For many infectious diseases, factors that contribute to its spread - such as the geographic distribution of insects and their breeding seasons - are changing with climate change. In the US, lyme cases have more than doubled since 1990. My patient Jerod presented to the emergency department after having dismissed an earlier rash. However, after developing a severe headache and neck stiffness, he was diagnosed with lyme disease that had invaded his brain. We believe he contracted it from a region that didn't have lyme previously. Meanwhile, worldwide there are other infectious diseases that are increasing in incidence, such as dengue.
Breathing and injuries
Air pollution is also worsened by climate change, with urban centers being especially affected. Combine this with other factors like increased smoke from wildfires and increased allergen production, and those with underlying lung diseases experience more issues. One example is the meek four-year-old girl named Fang who was admitted to the hospital four times last spring for problems with her asthma. Or another patient I cared for some years ago in Haiti. Six-year-old Ricardo suffered many exacerbations of his asthma, likely from the perfect storm of severe air pollution in the city of Port-au-Prince coupled with rising temperatures. While living an ocean apart, their asthma responded to the same triggers.
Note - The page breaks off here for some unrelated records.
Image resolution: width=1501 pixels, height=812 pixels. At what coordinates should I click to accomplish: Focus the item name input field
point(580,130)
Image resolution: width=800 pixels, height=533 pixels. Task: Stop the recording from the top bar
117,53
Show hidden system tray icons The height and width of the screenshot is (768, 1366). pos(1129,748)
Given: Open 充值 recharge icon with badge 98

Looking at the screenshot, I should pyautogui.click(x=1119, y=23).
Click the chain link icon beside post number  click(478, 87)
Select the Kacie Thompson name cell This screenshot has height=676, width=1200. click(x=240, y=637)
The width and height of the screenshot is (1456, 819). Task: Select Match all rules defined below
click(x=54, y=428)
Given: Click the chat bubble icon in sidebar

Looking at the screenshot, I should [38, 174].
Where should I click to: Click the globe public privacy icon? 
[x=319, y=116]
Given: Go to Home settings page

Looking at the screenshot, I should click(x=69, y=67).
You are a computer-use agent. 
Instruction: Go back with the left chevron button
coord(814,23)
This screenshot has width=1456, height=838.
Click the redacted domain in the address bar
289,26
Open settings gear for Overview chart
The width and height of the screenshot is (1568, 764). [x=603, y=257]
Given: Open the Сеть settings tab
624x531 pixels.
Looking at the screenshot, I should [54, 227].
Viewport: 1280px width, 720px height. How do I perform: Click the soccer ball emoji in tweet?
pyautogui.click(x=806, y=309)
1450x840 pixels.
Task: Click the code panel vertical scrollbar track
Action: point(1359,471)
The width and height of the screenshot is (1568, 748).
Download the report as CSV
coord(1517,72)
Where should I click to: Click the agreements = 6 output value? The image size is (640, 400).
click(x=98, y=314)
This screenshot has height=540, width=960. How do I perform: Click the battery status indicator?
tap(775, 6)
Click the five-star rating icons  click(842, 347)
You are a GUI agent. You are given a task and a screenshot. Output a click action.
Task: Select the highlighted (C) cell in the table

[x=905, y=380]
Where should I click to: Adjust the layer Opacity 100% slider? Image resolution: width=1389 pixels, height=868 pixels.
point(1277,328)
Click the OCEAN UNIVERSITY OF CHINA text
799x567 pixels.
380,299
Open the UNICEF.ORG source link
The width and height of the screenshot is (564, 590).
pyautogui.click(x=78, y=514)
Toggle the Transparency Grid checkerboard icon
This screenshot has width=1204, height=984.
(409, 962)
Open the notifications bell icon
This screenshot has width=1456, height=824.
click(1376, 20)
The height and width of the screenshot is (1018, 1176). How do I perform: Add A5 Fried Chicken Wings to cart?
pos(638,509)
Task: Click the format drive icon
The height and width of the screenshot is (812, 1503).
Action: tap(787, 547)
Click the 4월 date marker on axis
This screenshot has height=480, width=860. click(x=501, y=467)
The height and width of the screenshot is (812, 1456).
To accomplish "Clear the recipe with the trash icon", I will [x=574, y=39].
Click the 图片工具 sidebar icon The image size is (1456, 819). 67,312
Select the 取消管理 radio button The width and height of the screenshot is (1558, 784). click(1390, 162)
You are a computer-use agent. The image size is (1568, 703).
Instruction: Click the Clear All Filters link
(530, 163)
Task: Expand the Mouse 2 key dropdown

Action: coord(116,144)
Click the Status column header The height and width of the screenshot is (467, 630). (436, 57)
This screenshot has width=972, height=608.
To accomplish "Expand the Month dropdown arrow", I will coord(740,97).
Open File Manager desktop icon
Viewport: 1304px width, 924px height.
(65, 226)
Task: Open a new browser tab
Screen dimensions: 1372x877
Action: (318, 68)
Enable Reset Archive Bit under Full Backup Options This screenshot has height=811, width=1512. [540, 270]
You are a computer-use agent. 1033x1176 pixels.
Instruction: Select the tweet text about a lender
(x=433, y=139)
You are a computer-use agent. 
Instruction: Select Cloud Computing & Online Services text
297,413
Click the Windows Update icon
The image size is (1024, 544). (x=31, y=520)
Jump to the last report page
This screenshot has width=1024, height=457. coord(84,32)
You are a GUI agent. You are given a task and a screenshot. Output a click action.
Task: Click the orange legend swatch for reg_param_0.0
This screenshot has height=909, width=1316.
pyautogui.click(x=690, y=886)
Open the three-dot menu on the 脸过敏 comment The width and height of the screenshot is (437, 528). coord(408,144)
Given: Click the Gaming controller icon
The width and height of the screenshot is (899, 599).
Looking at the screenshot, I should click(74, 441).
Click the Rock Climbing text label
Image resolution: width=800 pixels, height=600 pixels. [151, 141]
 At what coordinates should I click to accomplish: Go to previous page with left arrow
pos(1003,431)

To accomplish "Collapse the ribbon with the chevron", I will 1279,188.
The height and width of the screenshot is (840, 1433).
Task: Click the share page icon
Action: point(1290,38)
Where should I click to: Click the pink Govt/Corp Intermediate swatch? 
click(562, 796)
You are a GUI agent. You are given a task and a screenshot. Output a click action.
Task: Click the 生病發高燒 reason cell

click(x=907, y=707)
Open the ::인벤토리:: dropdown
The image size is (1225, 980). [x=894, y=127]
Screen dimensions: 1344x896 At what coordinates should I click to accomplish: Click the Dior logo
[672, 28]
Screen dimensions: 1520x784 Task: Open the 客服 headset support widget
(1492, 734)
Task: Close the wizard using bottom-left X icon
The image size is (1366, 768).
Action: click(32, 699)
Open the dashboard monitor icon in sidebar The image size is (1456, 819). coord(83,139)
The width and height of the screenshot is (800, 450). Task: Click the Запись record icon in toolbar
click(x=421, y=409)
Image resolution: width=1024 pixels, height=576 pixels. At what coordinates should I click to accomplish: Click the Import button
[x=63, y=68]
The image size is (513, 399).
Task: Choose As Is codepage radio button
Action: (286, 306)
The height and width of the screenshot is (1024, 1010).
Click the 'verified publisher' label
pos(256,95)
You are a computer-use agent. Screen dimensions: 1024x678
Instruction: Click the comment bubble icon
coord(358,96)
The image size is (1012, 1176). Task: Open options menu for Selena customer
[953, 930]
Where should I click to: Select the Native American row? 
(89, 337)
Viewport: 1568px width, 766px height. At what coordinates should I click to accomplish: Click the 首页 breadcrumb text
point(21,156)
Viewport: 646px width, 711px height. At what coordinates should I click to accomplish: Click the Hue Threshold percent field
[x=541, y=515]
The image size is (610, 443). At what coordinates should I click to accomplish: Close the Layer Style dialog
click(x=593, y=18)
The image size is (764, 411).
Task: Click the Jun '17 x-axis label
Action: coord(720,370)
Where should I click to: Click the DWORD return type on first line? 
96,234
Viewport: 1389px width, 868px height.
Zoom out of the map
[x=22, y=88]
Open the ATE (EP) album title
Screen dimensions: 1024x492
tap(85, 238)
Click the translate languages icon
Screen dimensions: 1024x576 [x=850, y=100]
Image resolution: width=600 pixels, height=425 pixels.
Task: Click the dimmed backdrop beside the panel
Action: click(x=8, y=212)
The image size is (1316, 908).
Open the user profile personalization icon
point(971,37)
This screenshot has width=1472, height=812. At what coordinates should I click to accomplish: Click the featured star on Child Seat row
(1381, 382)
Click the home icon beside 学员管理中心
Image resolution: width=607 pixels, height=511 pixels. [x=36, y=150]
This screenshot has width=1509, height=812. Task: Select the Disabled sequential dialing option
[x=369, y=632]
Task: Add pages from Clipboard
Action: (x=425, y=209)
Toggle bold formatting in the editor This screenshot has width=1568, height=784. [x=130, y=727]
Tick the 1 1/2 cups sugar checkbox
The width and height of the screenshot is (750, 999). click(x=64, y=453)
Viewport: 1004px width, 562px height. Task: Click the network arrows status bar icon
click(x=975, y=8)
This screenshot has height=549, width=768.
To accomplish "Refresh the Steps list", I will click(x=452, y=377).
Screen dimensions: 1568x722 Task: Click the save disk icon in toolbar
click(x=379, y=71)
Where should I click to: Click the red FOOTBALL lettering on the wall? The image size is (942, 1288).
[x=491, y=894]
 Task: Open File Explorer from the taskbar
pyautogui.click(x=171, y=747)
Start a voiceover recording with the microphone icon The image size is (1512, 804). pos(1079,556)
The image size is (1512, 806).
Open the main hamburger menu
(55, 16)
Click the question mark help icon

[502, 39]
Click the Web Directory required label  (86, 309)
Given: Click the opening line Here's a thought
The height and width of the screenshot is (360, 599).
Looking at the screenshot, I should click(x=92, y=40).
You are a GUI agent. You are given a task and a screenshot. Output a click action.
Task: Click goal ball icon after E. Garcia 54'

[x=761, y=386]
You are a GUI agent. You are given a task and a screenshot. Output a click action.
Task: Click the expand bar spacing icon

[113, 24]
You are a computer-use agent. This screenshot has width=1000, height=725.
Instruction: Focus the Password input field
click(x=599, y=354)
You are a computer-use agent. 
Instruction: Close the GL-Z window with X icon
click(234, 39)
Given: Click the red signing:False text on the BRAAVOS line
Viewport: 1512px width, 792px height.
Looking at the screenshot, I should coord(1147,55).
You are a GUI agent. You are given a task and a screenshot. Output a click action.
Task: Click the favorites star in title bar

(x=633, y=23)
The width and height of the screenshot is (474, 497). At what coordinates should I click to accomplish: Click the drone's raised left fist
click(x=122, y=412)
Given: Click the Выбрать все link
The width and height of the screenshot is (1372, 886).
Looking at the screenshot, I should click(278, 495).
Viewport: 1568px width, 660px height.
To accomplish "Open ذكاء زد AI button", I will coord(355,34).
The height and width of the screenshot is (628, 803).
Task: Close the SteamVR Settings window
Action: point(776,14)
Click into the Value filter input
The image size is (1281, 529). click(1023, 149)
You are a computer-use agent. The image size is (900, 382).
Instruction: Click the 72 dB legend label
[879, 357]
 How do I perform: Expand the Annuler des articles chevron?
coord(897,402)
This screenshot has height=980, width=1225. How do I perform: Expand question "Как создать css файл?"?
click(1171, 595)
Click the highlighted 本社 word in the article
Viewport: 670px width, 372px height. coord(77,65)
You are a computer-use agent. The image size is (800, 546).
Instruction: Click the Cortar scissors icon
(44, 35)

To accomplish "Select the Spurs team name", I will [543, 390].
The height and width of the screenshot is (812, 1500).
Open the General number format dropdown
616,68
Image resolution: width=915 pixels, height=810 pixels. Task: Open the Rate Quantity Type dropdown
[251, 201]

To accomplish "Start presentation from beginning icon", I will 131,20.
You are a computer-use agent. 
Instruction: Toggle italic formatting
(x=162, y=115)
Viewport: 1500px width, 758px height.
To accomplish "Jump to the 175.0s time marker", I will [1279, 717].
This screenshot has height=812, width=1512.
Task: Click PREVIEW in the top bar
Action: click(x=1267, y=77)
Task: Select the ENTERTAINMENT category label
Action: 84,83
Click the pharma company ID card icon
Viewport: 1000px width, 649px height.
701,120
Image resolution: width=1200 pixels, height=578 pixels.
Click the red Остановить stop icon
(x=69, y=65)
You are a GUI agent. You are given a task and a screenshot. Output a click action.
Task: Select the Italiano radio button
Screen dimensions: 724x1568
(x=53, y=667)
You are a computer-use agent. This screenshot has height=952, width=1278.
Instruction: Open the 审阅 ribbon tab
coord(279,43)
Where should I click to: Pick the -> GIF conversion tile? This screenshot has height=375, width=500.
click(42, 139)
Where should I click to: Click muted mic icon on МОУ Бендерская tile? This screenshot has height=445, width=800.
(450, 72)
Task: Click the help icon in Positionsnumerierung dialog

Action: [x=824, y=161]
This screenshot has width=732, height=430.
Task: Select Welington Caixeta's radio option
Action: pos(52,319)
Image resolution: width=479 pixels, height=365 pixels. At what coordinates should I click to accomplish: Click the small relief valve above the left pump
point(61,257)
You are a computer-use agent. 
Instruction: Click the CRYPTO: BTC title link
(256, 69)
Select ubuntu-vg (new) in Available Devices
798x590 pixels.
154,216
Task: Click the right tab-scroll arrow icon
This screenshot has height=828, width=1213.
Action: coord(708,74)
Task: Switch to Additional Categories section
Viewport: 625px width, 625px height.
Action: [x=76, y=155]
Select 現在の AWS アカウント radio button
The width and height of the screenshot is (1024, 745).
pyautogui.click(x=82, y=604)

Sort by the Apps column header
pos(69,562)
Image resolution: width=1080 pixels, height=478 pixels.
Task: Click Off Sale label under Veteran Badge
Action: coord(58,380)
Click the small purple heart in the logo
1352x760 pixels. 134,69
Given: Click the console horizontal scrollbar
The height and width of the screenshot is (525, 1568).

The other impact of climate change that is most easily identified is injuries during or after increasingly extreme weather events, especially given the record-setting year of 2017. These events not only cause devastation locally; they can also have unexpected effects on health in far-off places. For example, there is now a shortage of IV fluids in the US. If you walk into an emergency department in Boston, you will likely not receive IV fluids unless you are significantly ill. The reason for this shortage is that Hurricane Maria devastated the production plants in Puerto Rico, yet another example of the true interconnectedness we have in this globalized world.
Just like air, climate change is ubiquitous. Thus, it affects every human on this planet. And as our planet struggles to "breathe" and maintain its health, our interconnectedness mandates that our health is equally in dire jeopardy. There are things that can be done today to help, but we must act before it is too late.
*Names were changed to protect patient identities.